Records drawn from a dataset
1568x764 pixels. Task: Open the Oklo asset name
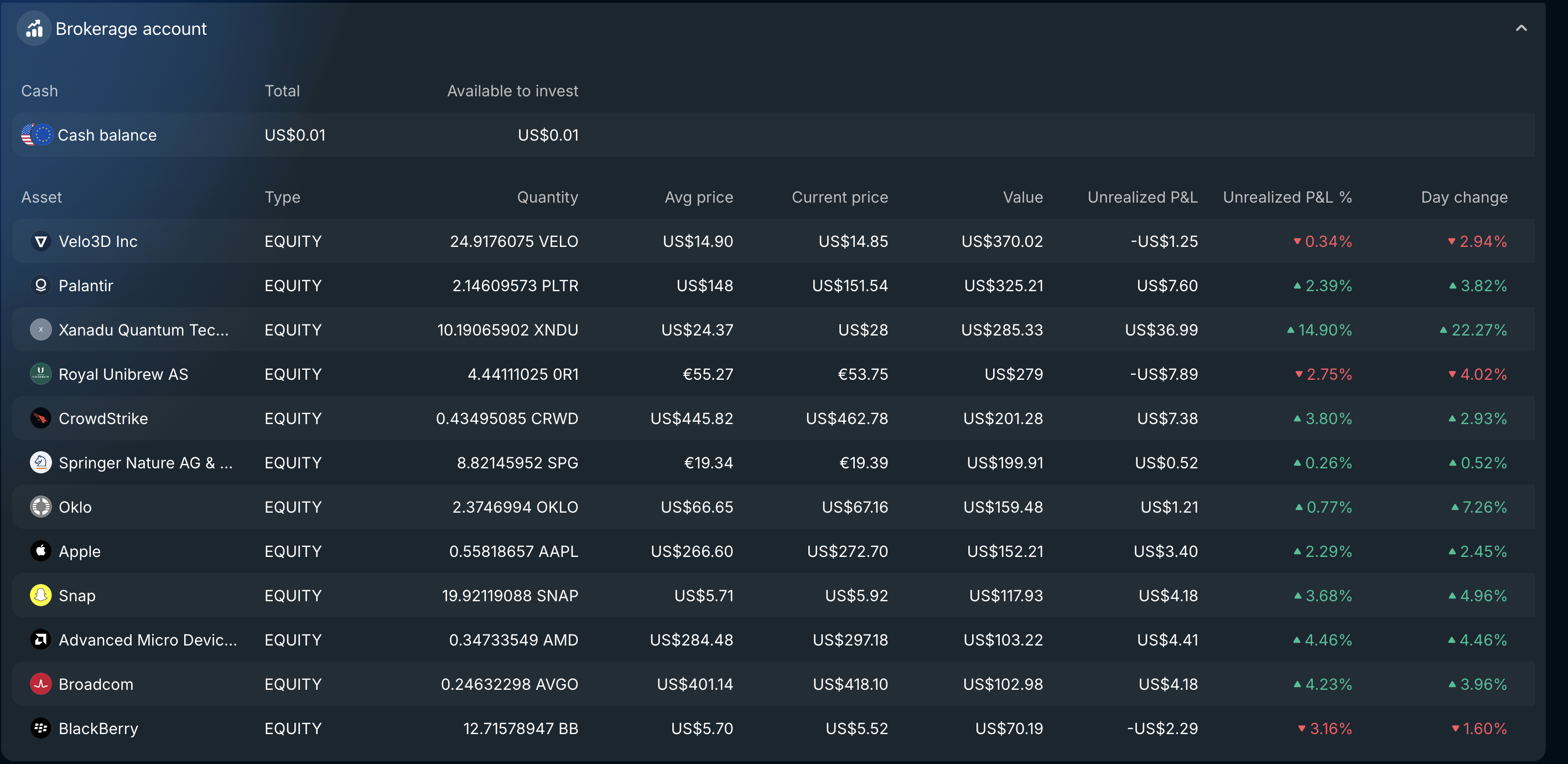click(x=75, y=507)
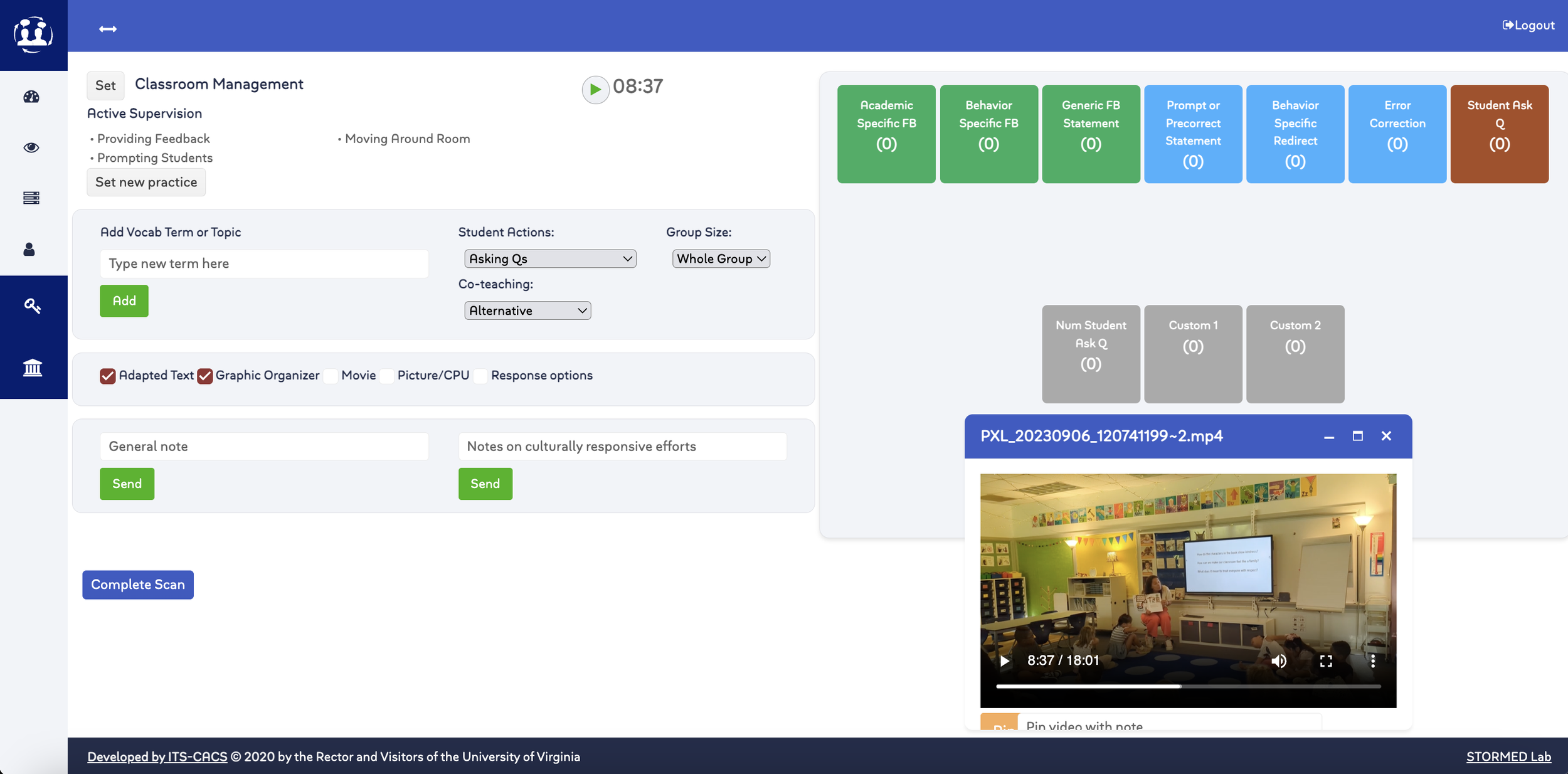
Task: Click the eye icon in sidebar
Action: pos(31,147)
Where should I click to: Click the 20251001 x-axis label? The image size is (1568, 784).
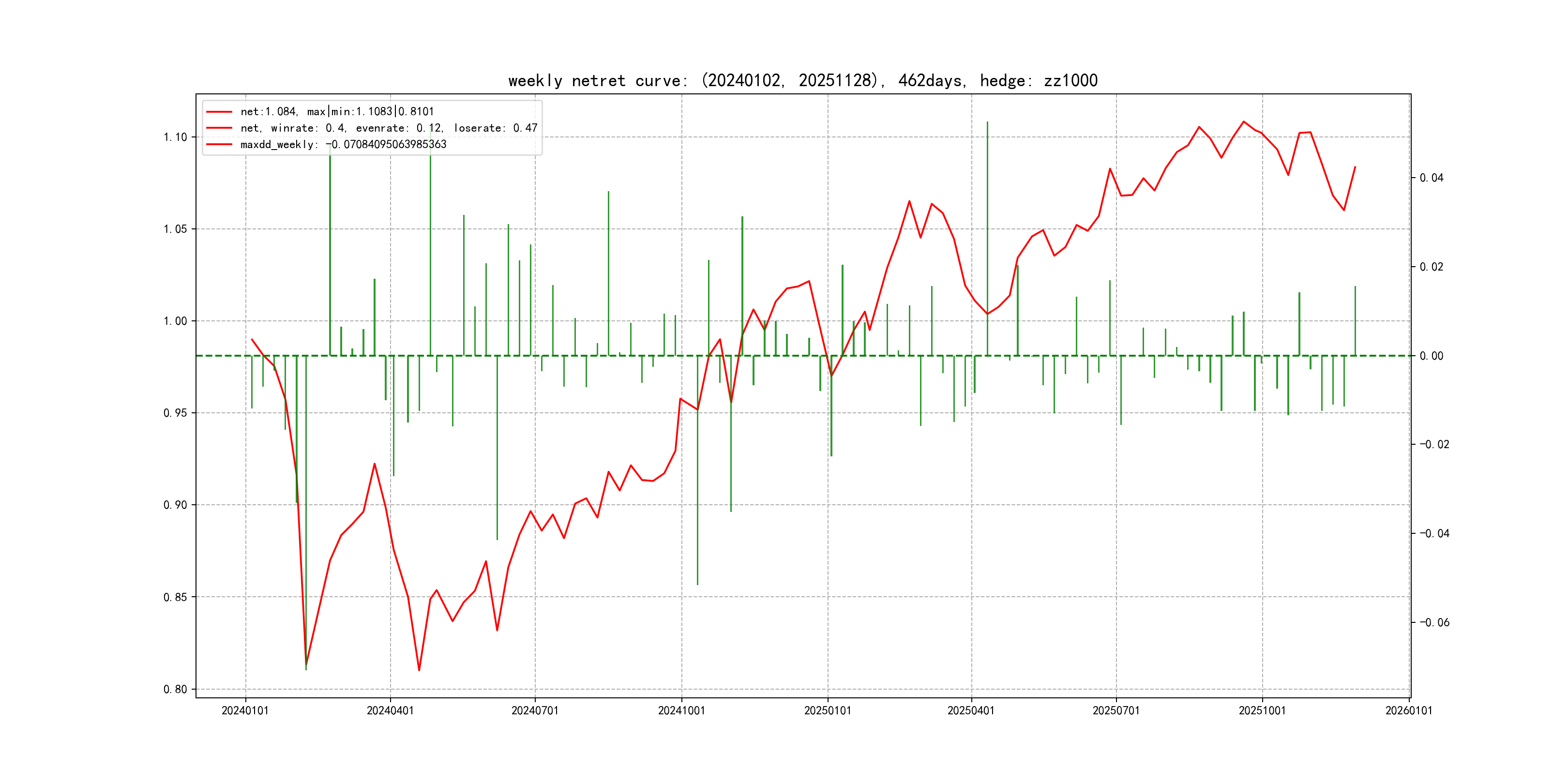1262,711
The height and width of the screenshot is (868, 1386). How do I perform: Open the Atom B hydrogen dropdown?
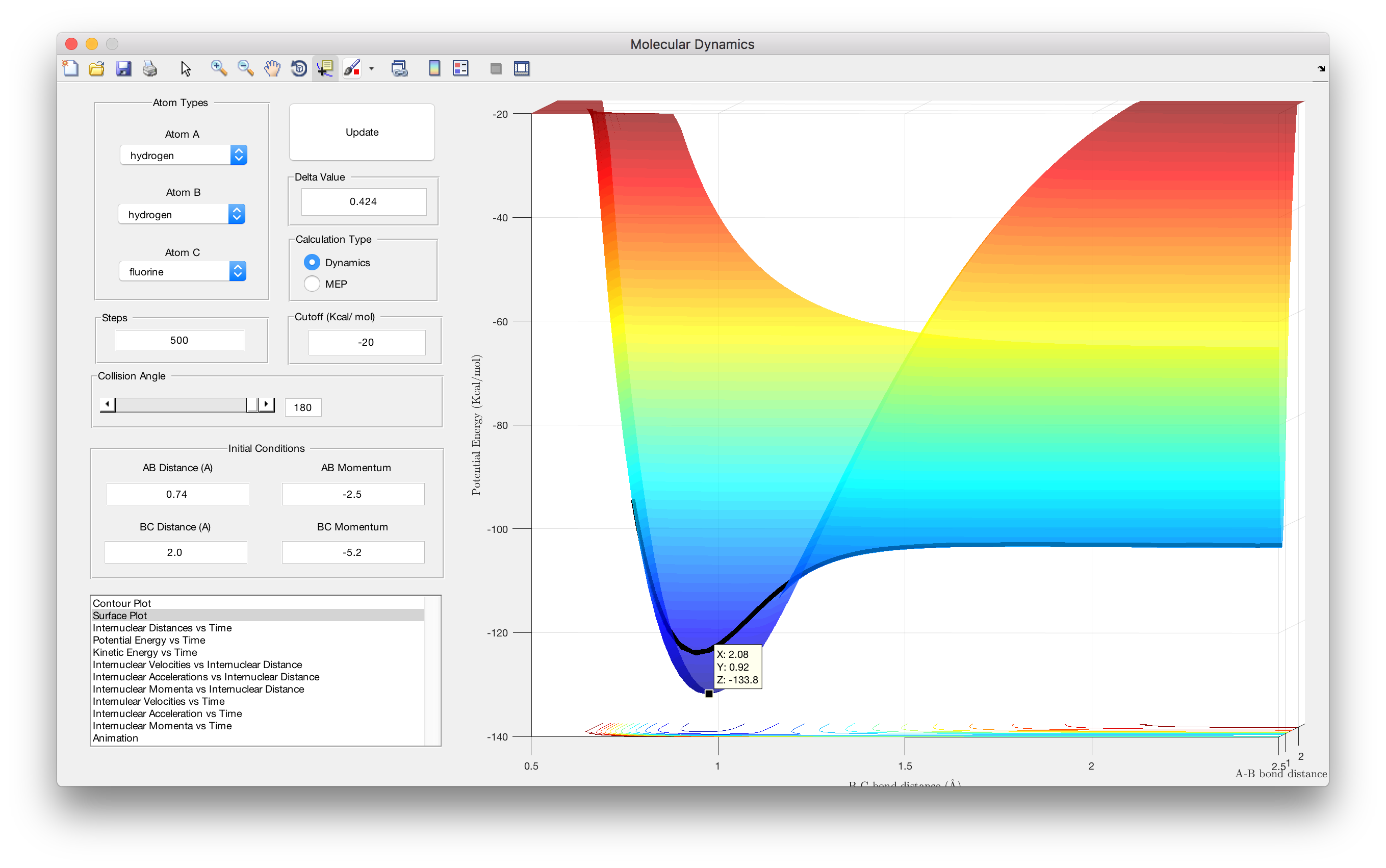pos(182,214)
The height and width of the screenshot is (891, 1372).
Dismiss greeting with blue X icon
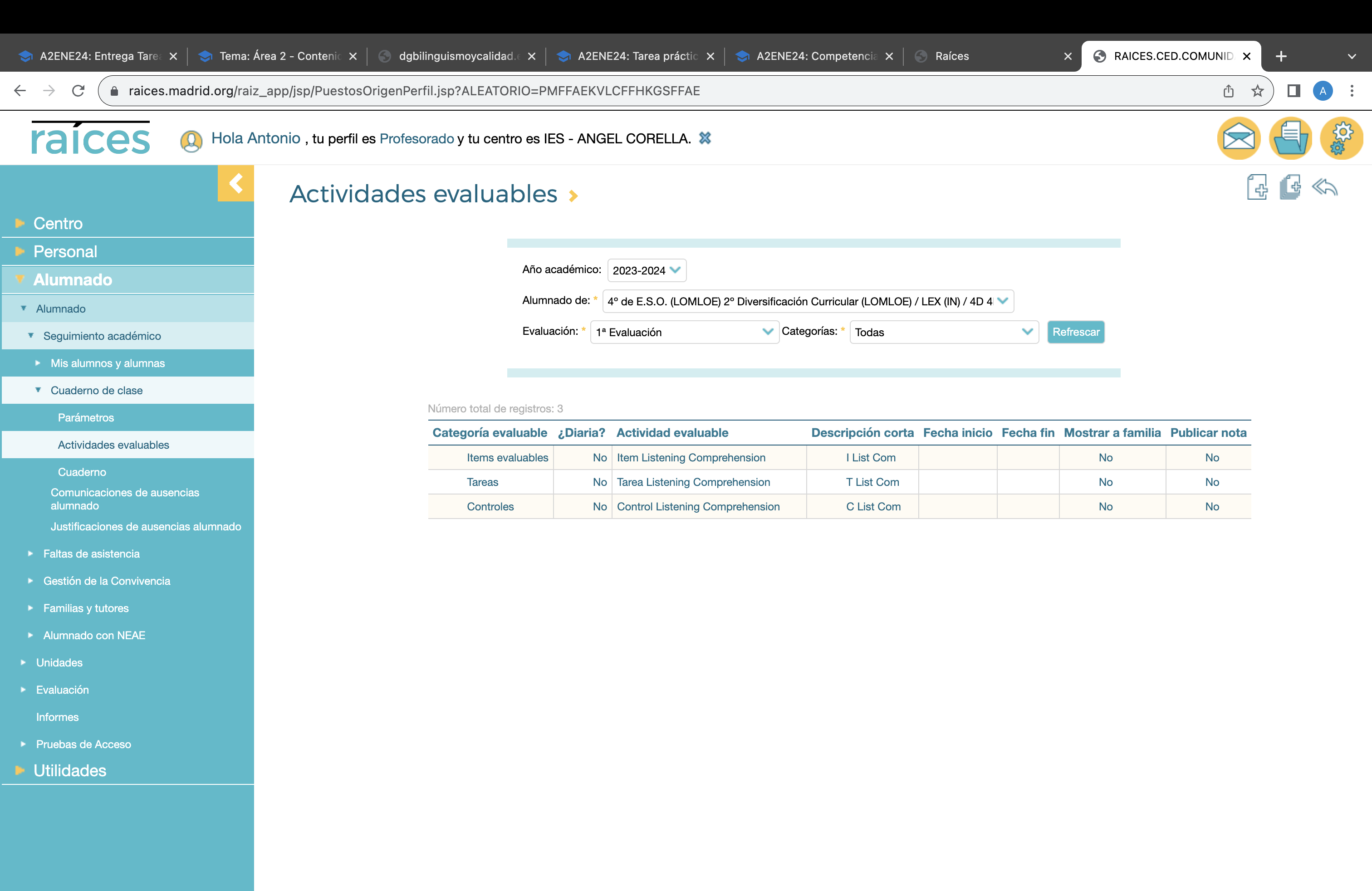pyautogui.click(x=705, y=138)
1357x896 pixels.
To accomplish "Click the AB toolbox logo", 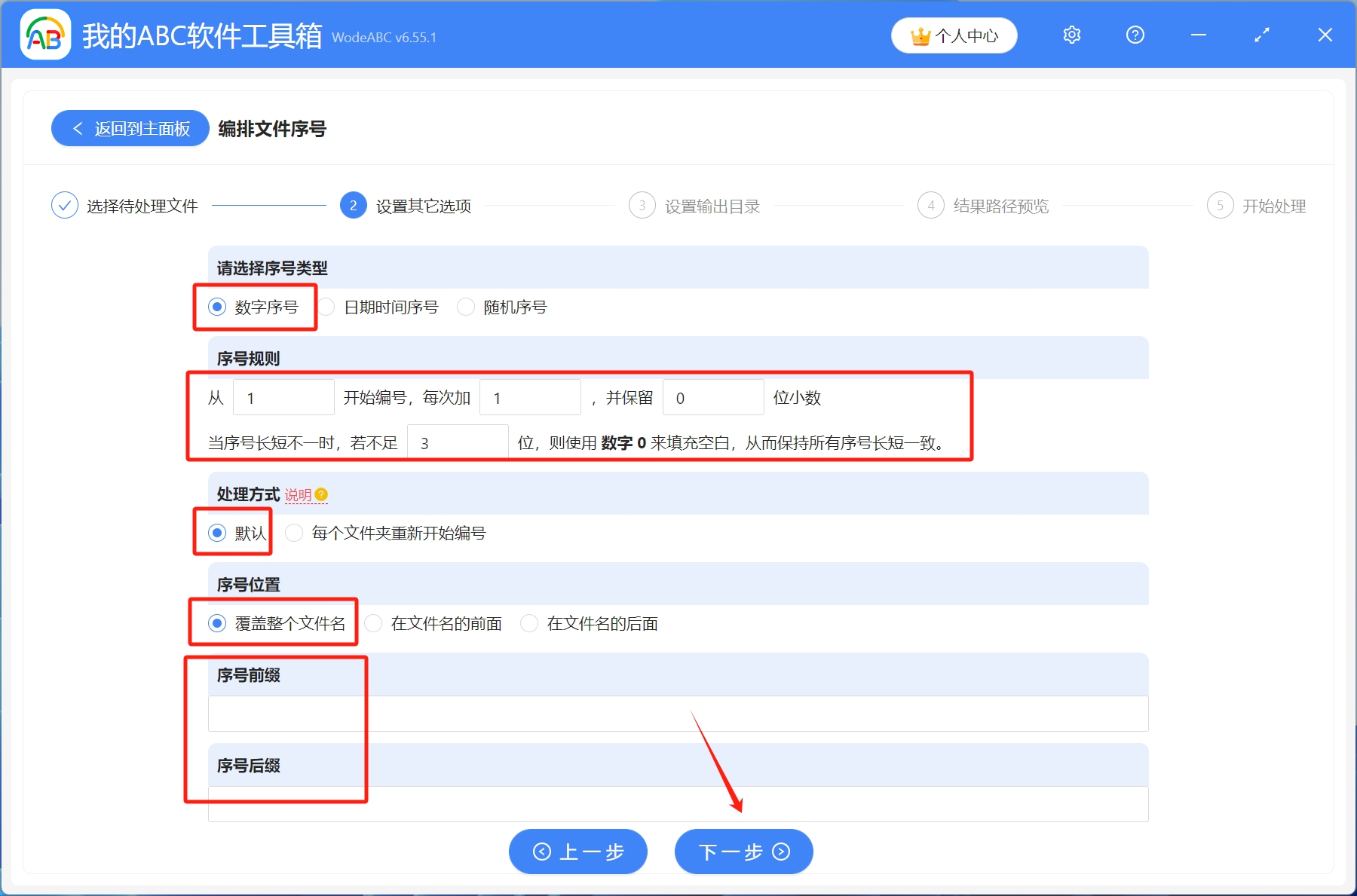I will (x=44, y=35).
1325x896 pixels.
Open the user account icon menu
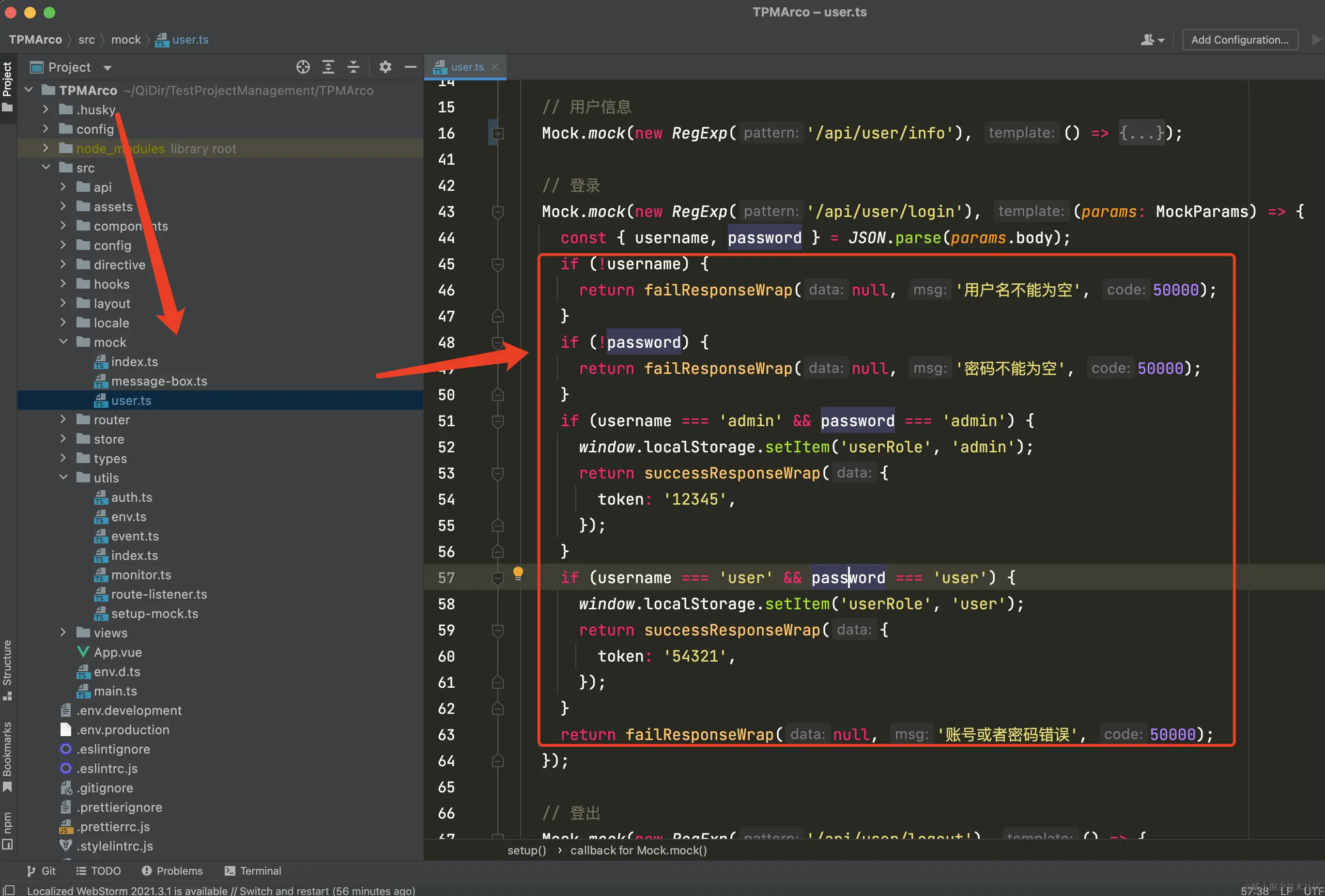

> **INSTRUCTIONS TO FOLLOW**: Repeat exactly the lines in the entries from the one containing "1325x896 pixels." to the final line, inclusive, and nothing beyond them; skip pictures.

> **TASK RESULT**:
1325x896 pixels.
Open the user account icon menu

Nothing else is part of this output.